§ **SET EXERCISE**:
Copy out the items from the line containing "Click the CPU" through the end of the items, inclusive, changing "Reddit" to "Wikipedia" and leaving everything else unchanged.

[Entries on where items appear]

::::::::::

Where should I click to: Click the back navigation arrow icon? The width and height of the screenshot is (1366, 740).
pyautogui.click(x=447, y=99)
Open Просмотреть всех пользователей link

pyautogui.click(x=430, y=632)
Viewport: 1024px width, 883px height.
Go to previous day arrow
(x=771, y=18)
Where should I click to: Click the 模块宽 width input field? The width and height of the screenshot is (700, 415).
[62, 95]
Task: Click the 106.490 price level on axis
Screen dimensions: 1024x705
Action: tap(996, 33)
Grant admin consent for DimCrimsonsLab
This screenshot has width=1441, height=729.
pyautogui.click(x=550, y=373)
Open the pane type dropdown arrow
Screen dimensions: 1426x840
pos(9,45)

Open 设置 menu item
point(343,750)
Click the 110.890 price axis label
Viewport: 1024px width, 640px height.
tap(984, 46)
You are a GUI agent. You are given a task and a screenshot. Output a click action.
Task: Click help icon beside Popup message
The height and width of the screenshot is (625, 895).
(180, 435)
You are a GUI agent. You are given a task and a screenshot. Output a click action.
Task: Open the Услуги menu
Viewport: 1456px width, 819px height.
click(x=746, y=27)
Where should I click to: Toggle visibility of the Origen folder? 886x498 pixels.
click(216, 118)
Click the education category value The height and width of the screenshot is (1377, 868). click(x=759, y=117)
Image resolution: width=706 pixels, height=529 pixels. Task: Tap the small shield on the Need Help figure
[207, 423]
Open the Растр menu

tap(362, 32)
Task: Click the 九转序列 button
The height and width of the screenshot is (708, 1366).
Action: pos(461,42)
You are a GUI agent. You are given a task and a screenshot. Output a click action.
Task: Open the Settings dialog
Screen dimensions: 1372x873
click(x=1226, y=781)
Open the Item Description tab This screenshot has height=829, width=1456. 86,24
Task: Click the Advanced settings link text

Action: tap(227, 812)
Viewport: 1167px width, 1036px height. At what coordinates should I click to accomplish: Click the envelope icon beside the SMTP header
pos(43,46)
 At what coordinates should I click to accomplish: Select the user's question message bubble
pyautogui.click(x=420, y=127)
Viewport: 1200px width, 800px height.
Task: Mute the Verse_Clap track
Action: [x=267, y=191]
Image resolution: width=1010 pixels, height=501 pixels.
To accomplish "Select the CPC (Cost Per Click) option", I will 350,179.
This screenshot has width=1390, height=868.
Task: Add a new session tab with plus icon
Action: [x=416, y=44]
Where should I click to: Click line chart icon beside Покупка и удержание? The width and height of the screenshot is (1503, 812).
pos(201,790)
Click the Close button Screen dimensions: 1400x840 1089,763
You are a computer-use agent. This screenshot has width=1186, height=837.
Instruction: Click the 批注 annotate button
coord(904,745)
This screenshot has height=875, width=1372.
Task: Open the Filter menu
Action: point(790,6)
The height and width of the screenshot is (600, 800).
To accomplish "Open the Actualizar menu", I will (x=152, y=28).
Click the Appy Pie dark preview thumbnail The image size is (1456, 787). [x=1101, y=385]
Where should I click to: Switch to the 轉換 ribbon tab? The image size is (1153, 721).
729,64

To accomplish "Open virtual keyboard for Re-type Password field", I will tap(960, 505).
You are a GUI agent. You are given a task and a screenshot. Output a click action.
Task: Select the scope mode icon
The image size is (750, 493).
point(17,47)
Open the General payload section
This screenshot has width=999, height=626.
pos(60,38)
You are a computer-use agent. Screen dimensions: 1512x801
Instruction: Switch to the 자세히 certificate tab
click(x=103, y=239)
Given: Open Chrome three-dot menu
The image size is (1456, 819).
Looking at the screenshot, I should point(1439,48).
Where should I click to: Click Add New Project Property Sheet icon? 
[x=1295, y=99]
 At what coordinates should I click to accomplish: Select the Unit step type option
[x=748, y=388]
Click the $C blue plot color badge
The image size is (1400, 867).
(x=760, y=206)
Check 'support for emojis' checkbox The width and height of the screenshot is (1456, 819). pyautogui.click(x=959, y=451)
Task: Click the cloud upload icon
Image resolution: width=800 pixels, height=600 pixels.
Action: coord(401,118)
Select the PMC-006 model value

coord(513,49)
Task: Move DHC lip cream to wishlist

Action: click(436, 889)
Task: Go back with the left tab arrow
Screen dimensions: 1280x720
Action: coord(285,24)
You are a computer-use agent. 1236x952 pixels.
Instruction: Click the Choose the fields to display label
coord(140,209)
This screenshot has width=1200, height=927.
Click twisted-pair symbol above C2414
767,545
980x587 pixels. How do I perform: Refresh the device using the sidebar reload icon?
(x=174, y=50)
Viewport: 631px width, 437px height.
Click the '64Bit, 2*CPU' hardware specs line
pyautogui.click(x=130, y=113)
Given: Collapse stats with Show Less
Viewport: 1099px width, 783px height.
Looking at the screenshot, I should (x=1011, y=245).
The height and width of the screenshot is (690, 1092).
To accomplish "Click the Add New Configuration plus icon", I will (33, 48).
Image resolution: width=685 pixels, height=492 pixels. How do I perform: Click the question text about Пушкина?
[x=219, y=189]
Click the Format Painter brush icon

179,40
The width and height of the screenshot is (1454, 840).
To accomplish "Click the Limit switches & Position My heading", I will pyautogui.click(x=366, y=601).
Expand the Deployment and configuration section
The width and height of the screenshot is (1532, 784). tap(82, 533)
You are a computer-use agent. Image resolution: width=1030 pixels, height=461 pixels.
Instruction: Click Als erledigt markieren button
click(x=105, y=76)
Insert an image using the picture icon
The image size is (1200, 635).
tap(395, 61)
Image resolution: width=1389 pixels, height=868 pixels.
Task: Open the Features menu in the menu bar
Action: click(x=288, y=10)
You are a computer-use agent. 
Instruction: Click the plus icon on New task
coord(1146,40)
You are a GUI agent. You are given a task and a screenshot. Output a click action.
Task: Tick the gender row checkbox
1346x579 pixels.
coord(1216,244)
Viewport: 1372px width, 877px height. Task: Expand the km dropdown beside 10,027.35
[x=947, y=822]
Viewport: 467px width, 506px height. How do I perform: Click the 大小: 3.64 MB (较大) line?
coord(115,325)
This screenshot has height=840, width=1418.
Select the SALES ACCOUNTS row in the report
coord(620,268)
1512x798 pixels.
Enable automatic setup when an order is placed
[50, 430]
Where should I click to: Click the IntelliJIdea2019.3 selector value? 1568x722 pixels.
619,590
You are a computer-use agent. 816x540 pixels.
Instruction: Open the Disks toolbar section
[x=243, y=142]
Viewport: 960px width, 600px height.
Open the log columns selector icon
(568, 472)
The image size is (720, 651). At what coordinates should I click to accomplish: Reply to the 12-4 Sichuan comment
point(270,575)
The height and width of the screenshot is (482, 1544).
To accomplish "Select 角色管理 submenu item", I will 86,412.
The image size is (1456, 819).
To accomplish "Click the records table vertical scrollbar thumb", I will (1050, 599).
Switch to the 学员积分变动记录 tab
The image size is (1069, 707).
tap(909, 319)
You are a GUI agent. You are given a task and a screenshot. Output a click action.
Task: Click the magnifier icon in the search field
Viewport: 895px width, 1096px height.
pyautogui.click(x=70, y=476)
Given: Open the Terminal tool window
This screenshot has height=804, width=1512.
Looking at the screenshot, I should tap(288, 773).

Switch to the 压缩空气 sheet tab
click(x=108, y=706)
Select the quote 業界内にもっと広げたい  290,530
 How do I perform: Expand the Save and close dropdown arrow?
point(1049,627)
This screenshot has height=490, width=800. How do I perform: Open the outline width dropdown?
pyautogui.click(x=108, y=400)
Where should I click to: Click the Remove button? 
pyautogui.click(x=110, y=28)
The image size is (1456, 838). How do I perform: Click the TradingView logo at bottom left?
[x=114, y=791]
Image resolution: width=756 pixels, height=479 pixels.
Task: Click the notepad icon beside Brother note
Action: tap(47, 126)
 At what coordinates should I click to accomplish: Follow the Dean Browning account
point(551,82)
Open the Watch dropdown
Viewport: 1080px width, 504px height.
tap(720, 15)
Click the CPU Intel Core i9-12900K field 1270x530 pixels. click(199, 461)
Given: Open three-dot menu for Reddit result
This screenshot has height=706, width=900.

::::::::::

§ **EXERCISE OUTPUT**:
Click the CPU Intel Core i9-12900K field 1270x530 pixels. click(199, 461)
Given: Open three-dot menu for Wikipedia result
This screenshot has height=706, width=900.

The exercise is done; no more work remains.